WRITTEN PROBLEM: Copy every one of the records below word for word, leaving out the pictures.

┄┄┄┄┄┄

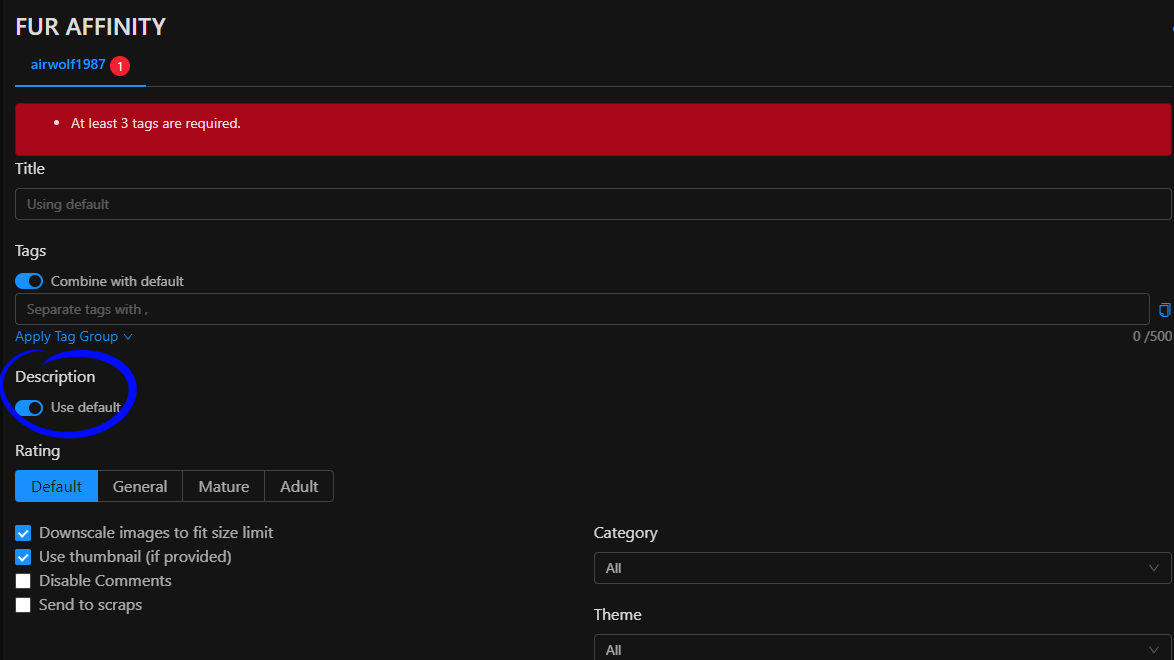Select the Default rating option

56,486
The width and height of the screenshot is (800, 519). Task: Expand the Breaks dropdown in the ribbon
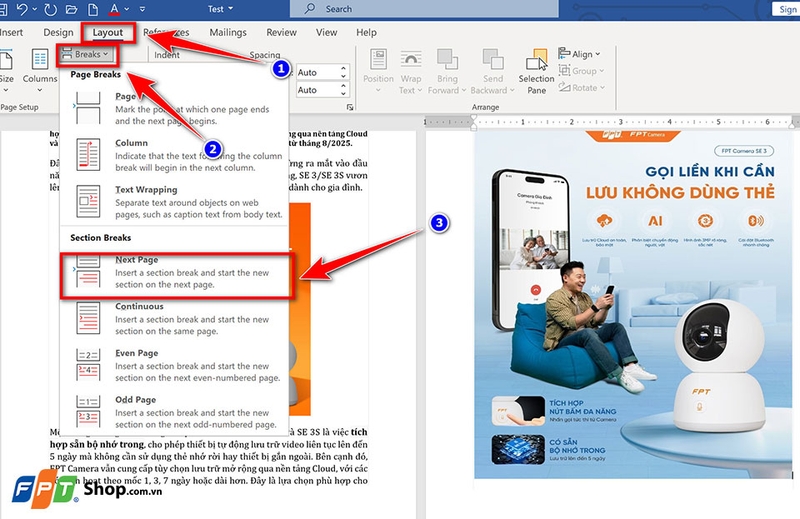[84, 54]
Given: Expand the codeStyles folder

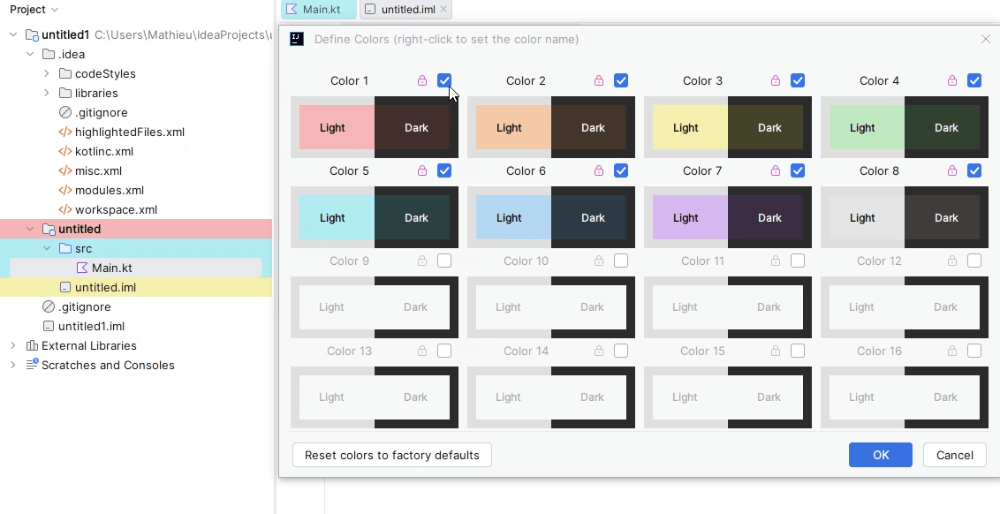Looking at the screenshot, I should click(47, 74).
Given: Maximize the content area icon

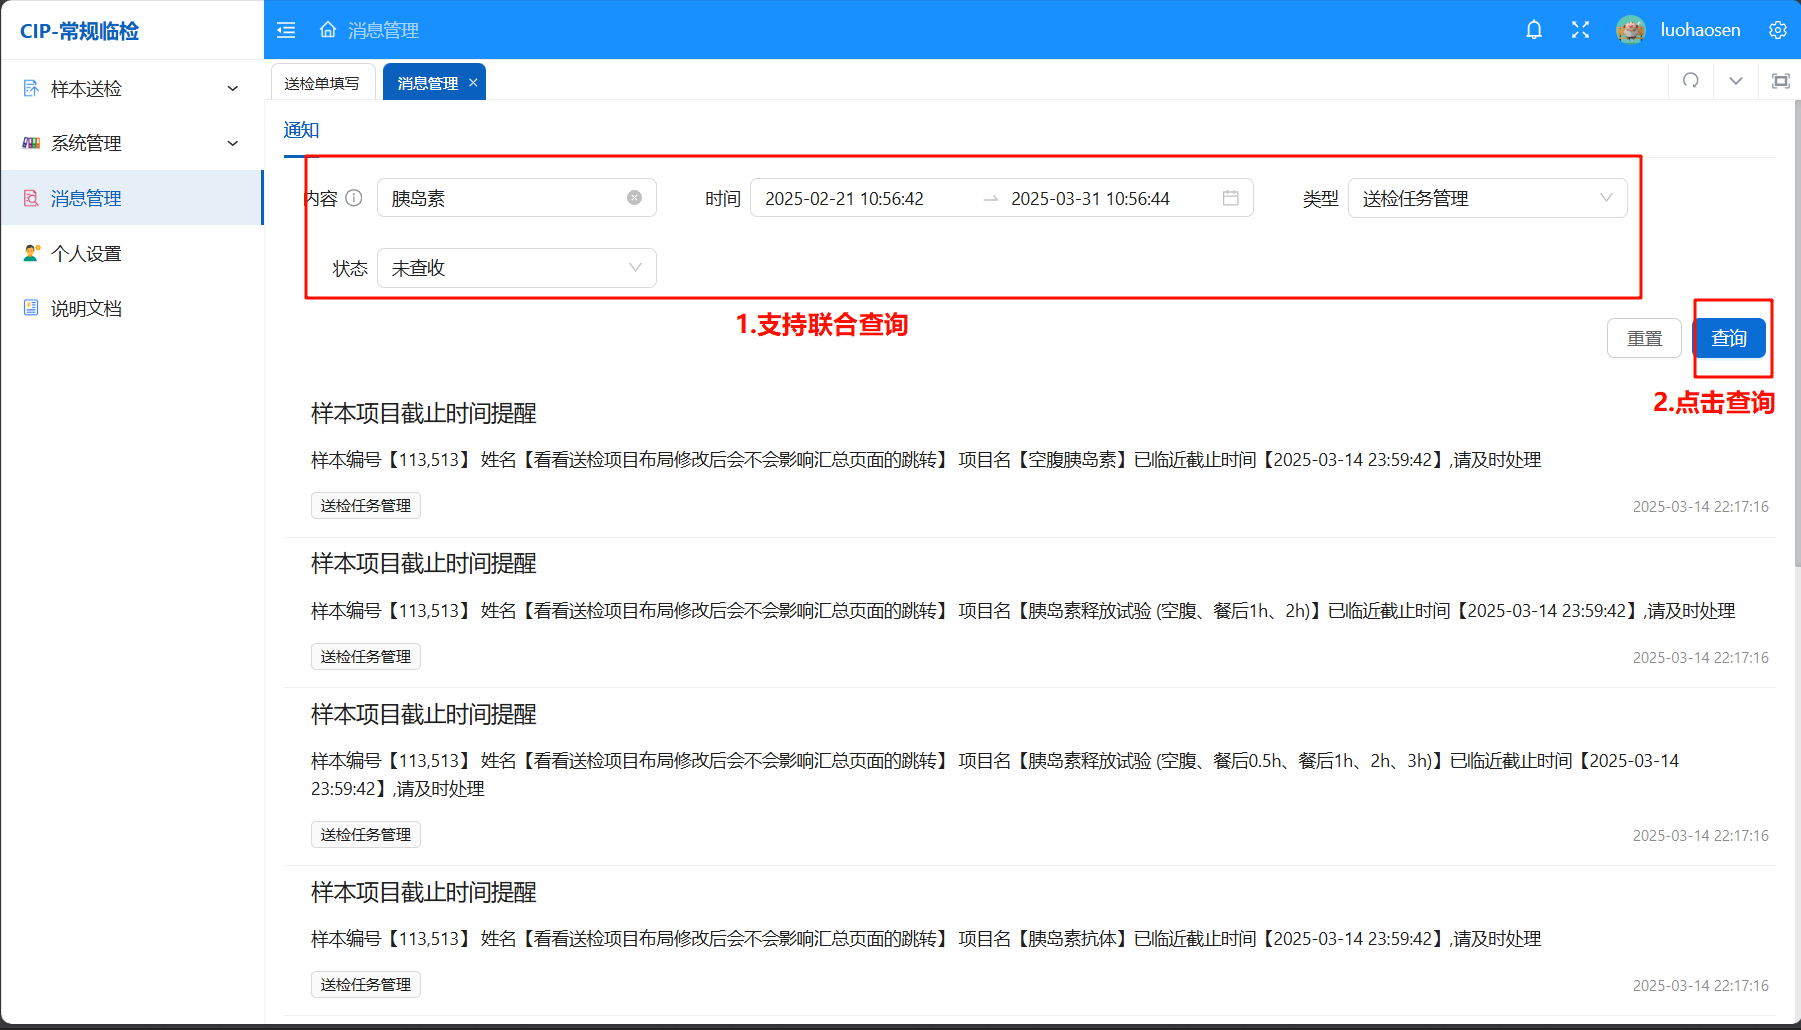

┄┄┄┄┄┄

FULL SOLUTION:
Select the Default rating option

56,486
The width and height of the screenshot is (800, 519). Task: Expand the Breaks dropdown in the ribbon
[84, 54]
Given: Expand the codeStyles folder

Looking at the screenshot, I should click(47, 74).
Given: Maximize the content area icon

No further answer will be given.